Durante lo speciale dedicato al giallo Lucifora, è stato ricostruito quanto accaduto in quel maledetto sabato 9 novembre del 2019: alle 00.27 della notte il cellulare del cuoco modicano si spegne e di lui non si saprà più nulla fino alle 19.00 di domenica quando un cliente, che lo aspettava per un catering, lancia l’allarme. I Vigili del Fuoco intervenuti nella sua abitazione lo trovano senza vita, riverso a terra, chiuso a chiave in camera da letto, strangolato a mani nude.
Una serie di indagini portano, com’è noto, all’arresto il 15 giugno del 2020 di Davide Corallo, carabiniere di Giarratana ma in servizio a Buccheri, nel siracusano. Corallo resta in carcere per 2 anni e poi arriva l’assoluzione per non aver commesso il fatto.
Ieri sera a Quarto Grado ha parlato anche lui: “Ho conosciuto Giuseppe qualche mese prima della sua morte attraverso un amico, ci siamo visti in tutto una ventina di volte, tra noi è nata una tenera amicizia. Per un periodo ci siamo visti assiduamente perchè mi ha fatto curare una cisti alla fronte da un suo amico medico. E’ normale che abbiano trovato mie tracce biologiche nell’abitazione di Giuseppe perchè ho frequentato quella casa, ma non ci sono stato negli ultimi giorni della sua vita. L’ultima volta è stata circa 15 giorni prima che accadesse la tragedia. Ho appreso della sua morte da Facebook e non l’ho presa bene perchè era un mio amico. Ai familiari dico che mi dispiace di quanto accaduto e di questo accanimento nei miei confronti, ma io non c’entro e sapevo che la giustizia avrebbe fatto il suo corso”.

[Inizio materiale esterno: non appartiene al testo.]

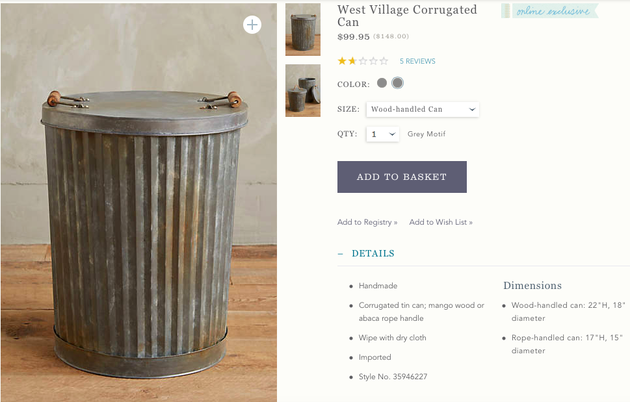Click the star rating icons

click(363, 61)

E ieri sera si è parlato anche della pista alternativa che è stata messa nero su bianco sul fascicolo dell’assassinio Lucifora. Sulla sentenza di assoluzione di Corallo si legge: “la presenza di almeno 5 fratture tutte frontali sul corpo della vittima e l’assenza totale di segni di colluttazione fa pensare alla concorrenza di almeno due soggetti: uno che immobilizza la vittima e un altro che colpisce”. Poi la pista dei 4 telefonini. I tabulati internet del cellulare di Lucifora dimostrano che alle 2.15 della notte, quando verosimilmente il cuoco è già morto, il suo cellulare si riaccende e aggancia la cella di Modica, alle 2.19 si sposta verso Pozzallo e poi procede verso Ispica dove alle 2.50 si spegne per scomparire per sempre nel nulla. Dalle indagini tecniche è emerso che ci sarebbero quattro uomini i cui cellulari agganciano alle 12.23 Modica e che si parlano tra di loro, poi uno di questi si sposta da Modica e percorre lo stesso tragitto che fa il cellulare di Lucifora, fino ad Ispica. Di questo filone di indagini non si è saputo mai nulla ma secondo indiscrezioni questi uomini avrebbero un valido alibi.

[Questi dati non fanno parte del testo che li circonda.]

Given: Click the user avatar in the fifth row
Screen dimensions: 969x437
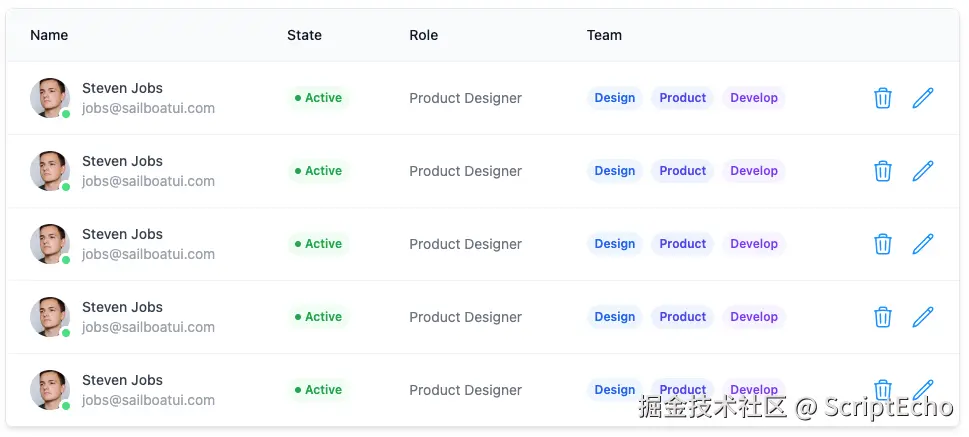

Non ci sono dubbi che nelle indagini compiute dagli inquirenti ci siano state numerose falle e che il generale Garofano, consulente di parte di Corallo, sia riuscito a smontare il castello accusatorio a carico del suo cliente che si basava esclusivamente sulle tracce biologiche del carabiniere trovate nello scarico del lavandino del bagno.
La sentenza di assoluzione invece non ha mai convinto il legale della famiglia Lucifora, Ignazio Galfo che resta convinto della colpevolezza di Corallo e che ha ricorso in appello avverso la sentenza di assoluzione di quello che fino ad oggi è rimasto l’unico imputato.